If this sounds like you, just stop. Breathe. It's time to come to yourself and make yourself at-home in your own life. After all, if you're never there, how can you expect somebody to be there with you? Go home already. And that doesn't mean become a work-a-holic, a whorester, or a hermit just to numb the pain or to drown your sorrows--yes, you read that correctly. Instead, go to the home within your own mind, body, spirit, and soul. There is where you can begin to appreciate you by making a life for yourself on purpose.

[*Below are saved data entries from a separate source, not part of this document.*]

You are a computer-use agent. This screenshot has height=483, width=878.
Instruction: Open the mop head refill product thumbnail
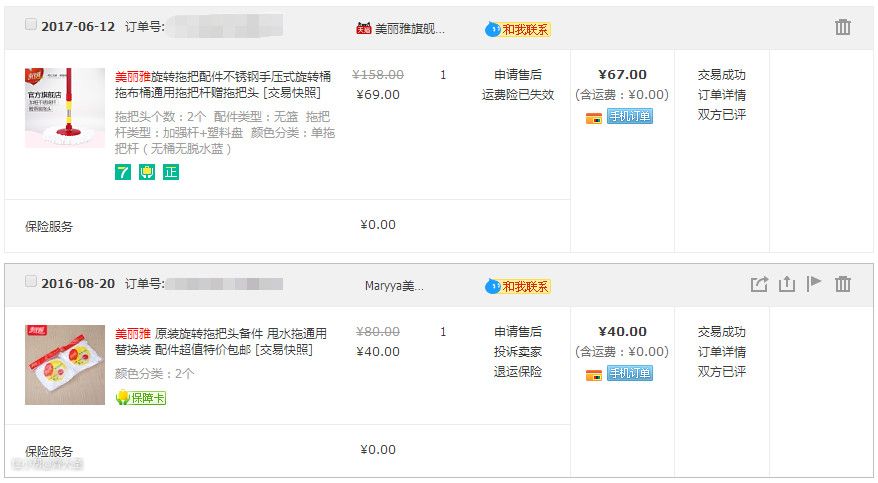coord(65,365)

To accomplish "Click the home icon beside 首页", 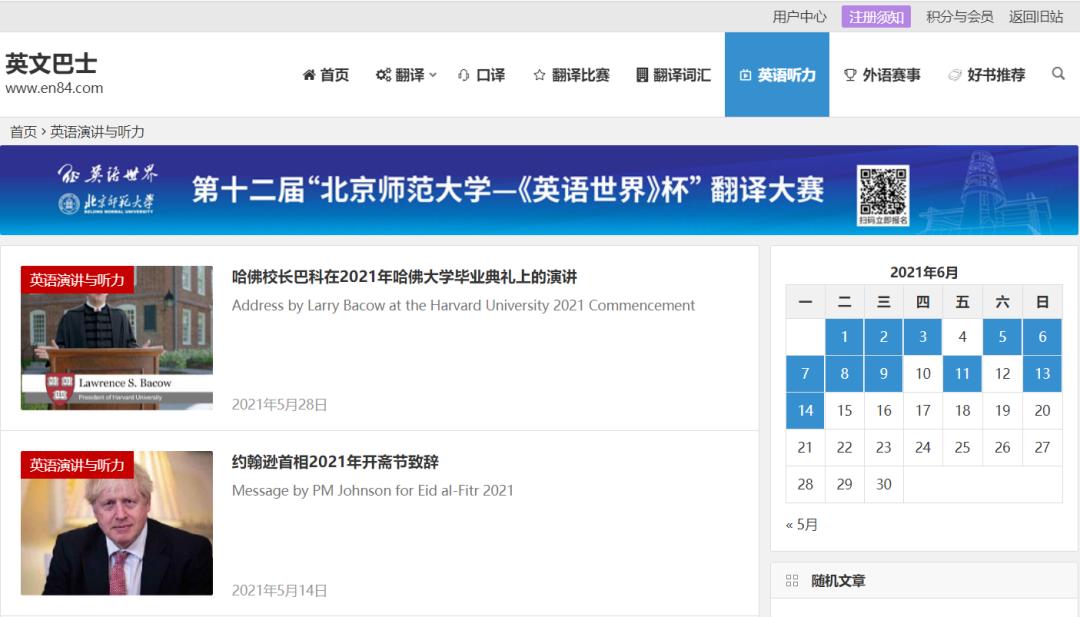I will tap(309, 75).
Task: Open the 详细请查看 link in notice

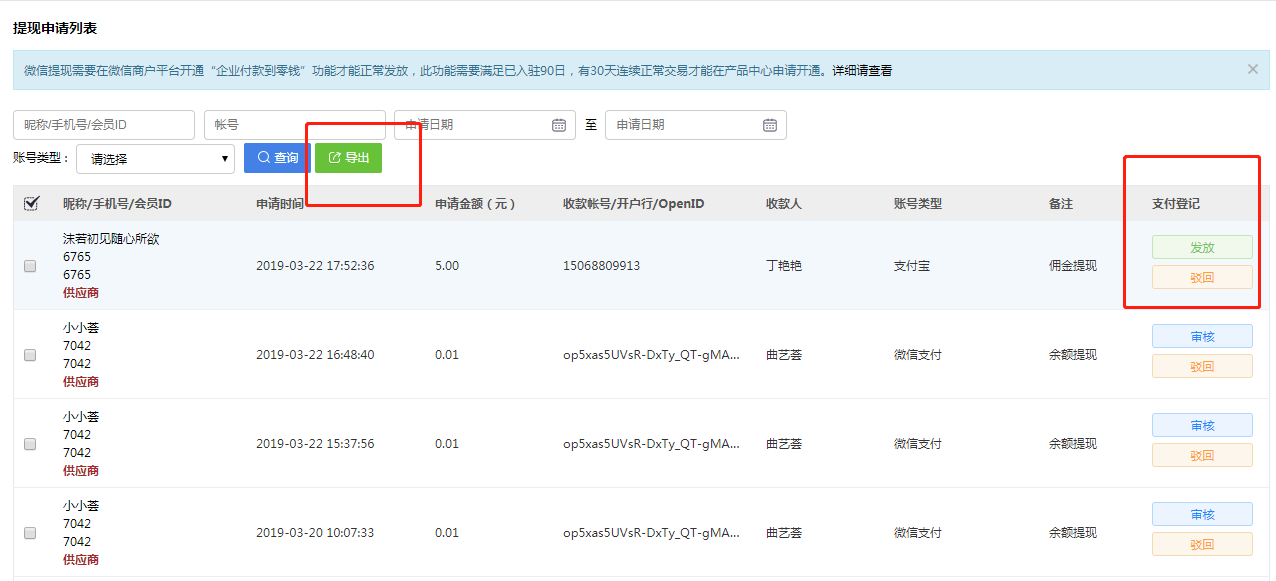Action: click(861, 71)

Listen, making a life for yourself on purpose is about enjoying your own company with or without the constant presence of others. It's entertaining guests at your home, joining cause-worthy organizations, traveling to visit friends and family, decluttering your space, developing platonic cross-sex friendships, balancing your budget, eating right and exercising, reading more, and becoming a more sensual woman. These are all things that can refresh your life (whether single or coupled) and make it more welcoming to you and to others. Are they guarantees for getting the fairytale romance you desire? No, absolutely not. But they do guarantee that life won't keep passing you by as you await the real romantic love you deserve.
So as we sit on the dawn of a new year (and say goodbye to one of the most pecular years thus far of the millennium), prepare to be joyfully present for this next one. Stop visiting everyone else's life and start inviting them into yours. And who knows this time next year, you may actually be at-home when love comes calling for you.
Have an amazingly blessed 2017! Stay + y'all...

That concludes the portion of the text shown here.